'''
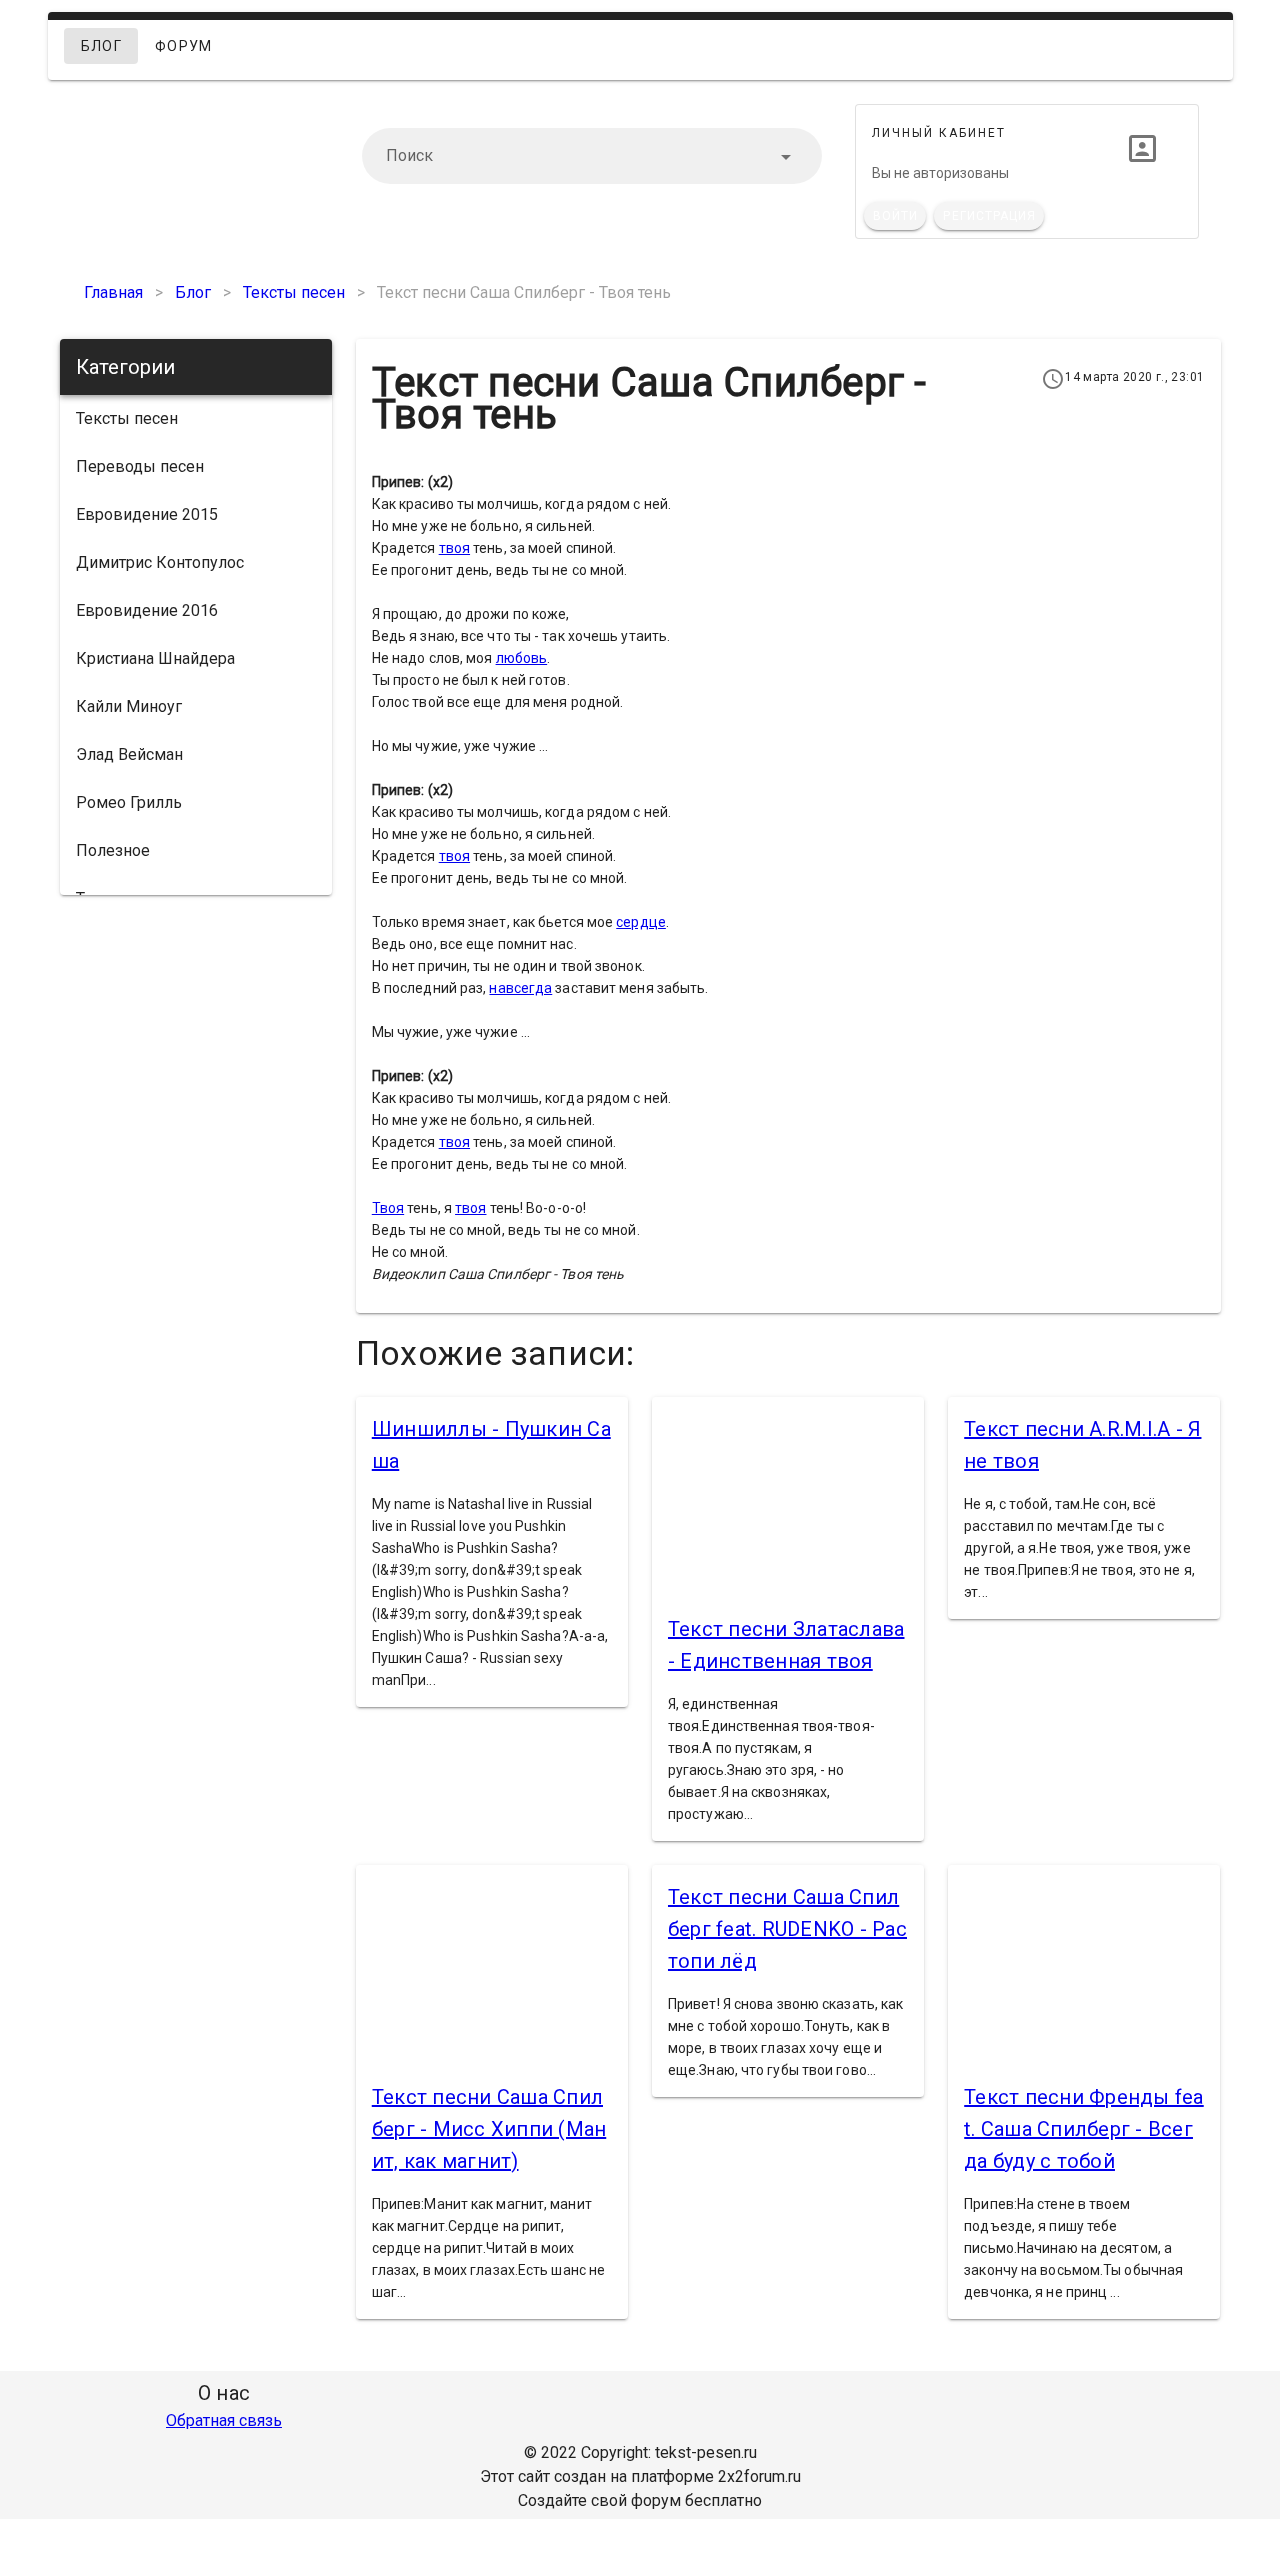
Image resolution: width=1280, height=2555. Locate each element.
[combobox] (592, 156)
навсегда (520, 988)
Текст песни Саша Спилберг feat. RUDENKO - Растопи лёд (787, 1929)
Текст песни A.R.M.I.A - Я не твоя (1082, 1445)
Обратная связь (224, 2420)
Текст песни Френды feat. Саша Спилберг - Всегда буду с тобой (1084, 2129)
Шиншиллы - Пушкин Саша (491, 1445)
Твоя (388, 1208)
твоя (454, 548)
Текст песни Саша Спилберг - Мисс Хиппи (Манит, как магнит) (489, 2129)
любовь (522, 658)
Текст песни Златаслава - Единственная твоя (786, 1645)
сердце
'''
ACTION ITEM: The answer must consist of every line above that holds the string "feat", copied exactly.

SOLUTION TO THIS PROBLEM:
Текст песни Саша Спилберг feat. RUDENKO - Растопи лёд (787, 1929)
Текст песни Френды feat. Саша Спилберг - Всегда буду с тобой (1084, 2129)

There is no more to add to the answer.